* TASK OBJECTIVE *
Could you retype every entry below exactly as written?

BEGIN TASK INPUT

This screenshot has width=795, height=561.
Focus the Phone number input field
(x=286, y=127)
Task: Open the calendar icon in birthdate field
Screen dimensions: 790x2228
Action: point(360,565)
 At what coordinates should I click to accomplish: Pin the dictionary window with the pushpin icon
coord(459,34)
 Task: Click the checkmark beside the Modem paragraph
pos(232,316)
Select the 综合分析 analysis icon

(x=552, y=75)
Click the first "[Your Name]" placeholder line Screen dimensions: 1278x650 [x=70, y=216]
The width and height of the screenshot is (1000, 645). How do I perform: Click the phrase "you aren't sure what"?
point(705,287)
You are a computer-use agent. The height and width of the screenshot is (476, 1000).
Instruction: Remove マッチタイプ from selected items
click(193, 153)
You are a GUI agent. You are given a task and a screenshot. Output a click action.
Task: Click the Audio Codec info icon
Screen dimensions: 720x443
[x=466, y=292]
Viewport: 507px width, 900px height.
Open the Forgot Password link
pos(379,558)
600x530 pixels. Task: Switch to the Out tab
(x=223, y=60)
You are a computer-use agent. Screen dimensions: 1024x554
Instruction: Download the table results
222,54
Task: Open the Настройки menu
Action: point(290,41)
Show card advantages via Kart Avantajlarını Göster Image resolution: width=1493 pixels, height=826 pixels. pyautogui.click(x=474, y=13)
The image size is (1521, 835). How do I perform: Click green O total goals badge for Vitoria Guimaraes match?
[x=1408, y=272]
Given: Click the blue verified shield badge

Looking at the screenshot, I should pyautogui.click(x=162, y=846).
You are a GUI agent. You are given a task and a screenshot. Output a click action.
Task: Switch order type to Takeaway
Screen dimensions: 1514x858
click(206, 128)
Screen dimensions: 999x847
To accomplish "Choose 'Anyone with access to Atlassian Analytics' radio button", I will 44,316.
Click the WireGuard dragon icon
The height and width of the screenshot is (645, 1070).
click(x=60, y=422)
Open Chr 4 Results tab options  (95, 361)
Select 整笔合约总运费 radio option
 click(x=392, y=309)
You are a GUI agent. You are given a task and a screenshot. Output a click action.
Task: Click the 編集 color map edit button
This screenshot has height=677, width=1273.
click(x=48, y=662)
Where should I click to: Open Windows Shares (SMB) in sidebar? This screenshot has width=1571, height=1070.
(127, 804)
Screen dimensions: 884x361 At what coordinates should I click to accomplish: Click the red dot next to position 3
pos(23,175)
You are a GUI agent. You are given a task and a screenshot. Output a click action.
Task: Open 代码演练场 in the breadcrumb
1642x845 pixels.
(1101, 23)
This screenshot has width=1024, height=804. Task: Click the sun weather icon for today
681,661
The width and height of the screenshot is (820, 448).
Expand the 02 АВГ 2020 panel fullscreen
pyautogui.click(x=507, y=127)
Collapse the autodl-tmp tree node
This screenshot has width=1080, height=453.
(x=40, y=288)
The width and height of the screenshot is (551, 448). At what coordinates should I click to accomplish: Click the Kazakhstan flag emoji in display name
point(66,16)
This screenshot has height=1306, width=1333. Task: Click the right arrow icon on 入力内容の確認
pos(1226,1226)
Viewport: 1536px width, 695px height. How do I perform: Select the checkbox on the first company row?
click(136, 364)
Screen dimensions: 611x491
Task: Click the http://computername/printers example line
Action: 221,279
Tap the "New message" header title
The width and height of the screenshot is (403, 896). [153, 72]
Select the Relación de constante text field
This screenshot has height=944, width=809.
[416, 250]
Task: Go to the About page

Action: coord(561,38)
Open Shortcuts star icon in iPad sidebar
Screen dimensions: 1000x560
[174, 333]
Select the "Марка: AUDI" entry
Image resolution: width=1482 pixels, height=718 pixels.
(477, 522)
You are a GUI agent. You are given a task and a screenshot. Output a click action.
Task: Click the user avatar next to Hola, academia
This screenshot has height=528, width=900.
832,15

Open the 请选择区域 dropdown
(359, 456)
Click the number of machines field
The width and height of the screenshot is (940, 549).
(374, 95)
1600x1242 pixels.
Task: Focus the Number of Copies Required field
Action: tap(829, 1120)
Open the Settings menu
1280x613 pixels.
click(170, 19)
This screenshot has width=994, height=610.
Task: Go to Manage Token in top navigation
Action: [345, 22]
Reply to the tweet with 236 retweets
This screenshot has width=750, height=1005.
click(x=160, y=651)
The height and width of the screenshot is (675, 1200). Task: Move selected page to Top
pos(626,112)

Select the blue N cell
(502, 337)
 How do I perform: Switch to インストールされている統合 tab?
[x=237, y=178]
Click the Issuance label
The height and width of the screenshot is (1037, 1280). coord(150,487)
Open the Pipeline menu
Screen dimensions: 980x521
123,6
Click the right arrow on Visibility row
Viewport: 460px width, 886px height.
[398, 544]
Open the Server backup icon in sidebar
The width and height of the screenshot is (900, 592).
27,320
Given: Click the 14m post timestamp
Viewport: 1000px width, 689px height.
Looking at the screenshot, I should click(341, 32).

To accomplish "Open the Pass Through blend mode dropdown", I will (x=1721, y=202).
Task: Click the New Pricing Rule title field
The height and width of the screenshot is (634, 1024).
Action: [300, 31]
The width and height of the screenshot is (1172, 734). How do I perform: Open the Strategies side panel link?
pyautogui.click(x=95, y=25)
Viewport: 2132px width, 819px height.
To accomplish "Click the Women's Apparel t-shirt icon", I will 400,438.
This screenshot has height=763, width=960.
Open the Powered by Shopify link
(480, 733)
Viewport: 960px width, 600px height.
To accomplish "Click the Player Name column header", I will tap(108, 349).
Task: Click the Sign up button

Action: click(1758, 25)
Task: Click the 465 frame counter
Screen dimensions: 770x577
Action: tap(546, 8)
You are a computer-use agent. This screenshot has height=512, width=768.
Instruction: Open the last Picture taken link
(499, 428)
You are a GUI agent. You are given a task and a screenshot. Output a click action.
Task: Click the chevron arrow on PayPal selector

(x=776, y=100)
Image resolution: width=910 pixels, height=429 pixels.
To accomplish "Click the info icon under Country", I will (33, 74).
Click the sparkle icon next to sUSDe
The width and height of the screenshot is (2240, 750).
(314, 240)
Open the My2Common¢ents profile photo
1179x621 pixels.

END TASK INPUT

* TASK SOLUTION *
This screenshot has width=795, height=561.
Focus the Phone number input field
(x=286, y=127)
Task: Open the calendar icon in birthdate field
Screen dimensions: 790x2228
Action: point(360,565)
 At what coordinates should I click to accomplish: Pin the dictionary window with the pushpin icon
coord(459,34)
 Task: Click the checkmark beside the Modem paragraph
pos(232,316)
Select the 综合分析 analysis icon

(x=552, y=75)
Click the first "[Your Name]" placeholder line Screen dimensions: 1278x650 [x=70, y=216]
The width and height of the screenshot is (1000, 645). How do I perform: Click the phrase "you aren't sure what"?
point(705,287)
You are a computer-use agent. The height and width of the screenshot is (476, 1000).
Instruction: Remove マッチタイプ from selected items
click(193, 153)
You are a GUI agent. You are given a task and a screenshot. Output a click action.
Task: Click the Audio Codec info icon
Screen dimensions: 720x443
[x=466, y=292]
Viewport: 507px width, 900px height.
Open the Forgot Password link
pos(379,558)
600x530 pixels. Task: Switch to the Out tab
(x=223, y=60)
You are a computer-use agent. Screen dimensions: 1024x554
Instruction: Download the table results
222,54
Task: Open the Настройки menu
Action: point(290,41)
Show card advantages via Kart Avantajlarını Göster Image resolution: width=1493 pixels, height=826 pixels. pyautogui.click(x=474, y=13)
The image size is (1521, 835). How do I perform: Click green O total goals badge for Vitoria Guimaraes match?
[x=1408, y=272]
Given: Click the blue verified shield badge

Looking at the screenshot, I should pyautogui.click(x=162, y=846).
You are a GUI agent. You are given a task and a screenshot. Output a click action.
Task: Switch order type to Takeaway
Screen dimensions: 1514x858
click(206, 128)
Screen dimensions: 999x847
To accomplish "Choose 'Anyone with access to Atlassian Analytics' radio button", I will 44,316.
Click the WireGuard dragon icon
The height and width of the screenshot is (645, 1070).
click(x=60, y=422)
Open Chr 4 Results tab options  (95, 361)
Select 整笔合约总运费 radio option
 click(x=392, y=309)
You are a GUI agent. You are given a task and a screenshot. Output a click action.
Task: Click the 編集 color map edit button
This screenshot has height=677, width=1273.
click(x=48, y=662)
Where should I click to: Open Windows Shares (SMB) in sidebar? This screenshot has width=1571, height=1070.
(127, 804)
Screen dimensions: 884x361 At what coordinates should I click to accomplish: Click the red dot next to position 3
pos(23,175)
You are a GUI agent. You are given a task and a screenshot. Output a click action.
Task: Open 代码演练场 in the breadcrumb
1642x845 pixels.
(1101, 23)
This screenshot has width=1024, height=804. Task: Click the sun weather icon for today
681,661
The width and height of the screenshot is (820, 448).
Expand the 02 АВГ 2020 panel fullscreen
pyautogui.click(x=507, y=127)
Collapse the autodl-tmp tree node
This screenshot has width=1080, height=453.
(x=40, y=288)
The width and height of the screenshot is (551, 448). At what coordinates should I click to accomplish: Click the Kazakhstan flag emoji in display name
point(66,16)
This screenshot has height=1306, width=1333. Task: Click the right arrow icon on 入力内容の確認
pos(1226,1226)
Viewport: 1536px width, 695px height. How do I perform: Select the checkbox on the first company row?
click(136, 364)
Screen dimensions: 611x491
Task: Click the http://computername/printers example line
Action: 221,279
Tap the "New message" header title
The width and height of the screenshot is (403, 896). [153, 72]
Select the Relación de constante text field
This screenshot has height=944, width=809.
[416, 250]
Task: Go to the About page

Action: coord(561,38)
Open Shortcuts star icon in iPad sidebar
Screen dimensions: 1000x560
[174, 333]
Select the "Марка: AUDI" entry
Image resolution: width=1482 pixels, height=718 pixels.
(477, 522)
You are a GUI agent. You are given a task and a screenshot. Output a click action.
Task: Click the user avatar next to Hola, academia
This screenshot has height=528, width=900.
832,15

Open the 请选择区域 dropdown
(359, 456)
Click the number of machines field
The width and height of the screenshot is (940, 549).
(374, 95)
1600x1242 pixels.
Task: Focus the Number of Copies Required field
Action: tap(829, 1120)
Open the Settings menu
1280x613 pixels.
click(170, 19)
This screenshot has width=994, height=610.
Task: Go to Manage Token in top navigation
Action: [345, 22]
Reply to the tweet with 236 retweets
This screenshot has width=750, height=1005.
click(x=160, y=651)
The height and width of the screenshot is (675, 1200). Task: Move selected page to Top
pos(626,112)

Select the blue N cell
(502, 337)
 How do I perform: Switch to インストールされている統合 tab?
[x=237, y=178]
Click the Issuance label
The height and width of the screenshot is (1037, 1280). coord(150,487)
Open the Pipeline menu
Screen dimensions: 980x521
123,6
Click the right arrow on Visibility row
Viewport: 460px width, 886px height.
[398, 544]
Open the Server backup icon in sidebar
The width and height of the screenshot is (900, 592).
27,320
Given: Click the 14m post timestamp
Viewport: 1000px width, 689px height.
Looking at the screenshot, I should click(341, 32).

To accomplish "Open the Pass Through blend mode dropdown", I will (x=1721, y=202).
Task: Click the New Pricing Rule title field
The height and width of the screenshot is (634, 1024).
Action: [300, 31]
The width and height of the screenshot is (1172, 734). How do I perform: Open the Strategies side panel link?
pyautogui.click(x=95, y=25)
Viewport: 2132px width, 819px height.
To accomplish "Click the Women's Apparel t-shirt icon", I will 400,438.
This screenshot has height=763, width=960.
Open the Powered by Shopify link
(480, 733)
Viewport: 960px width, 600px height.
To accomplish "Click the Player Name column header", I will tap(108, 349).
Task: Click the Sign up button

Action: click(1758, 25)
Task: Click the 465 frame counter
Screen dimensions: 770x577
Action: tap(546, 8)
You are a computer-use agent. This screenshot has height=512, width=768.
Instruction: Open the last Picture taken link
(499, 428)
You are a GUI agent. You are given a task and a screenshot. Output a click action.
Task: Click the chevron arrow on PayPal selector

(x=776, y=100)
Image resolution: width=910 pixels, height=429 pixels.
To accomplish "Click the info icon under Country", I will (33, 74).
Click the sparkle icon next to sUSDe
The width and height of the screenshot is (2240, 750).
(314, 240)
Open the My2Common¢ents profile photo
1179x621 pixels.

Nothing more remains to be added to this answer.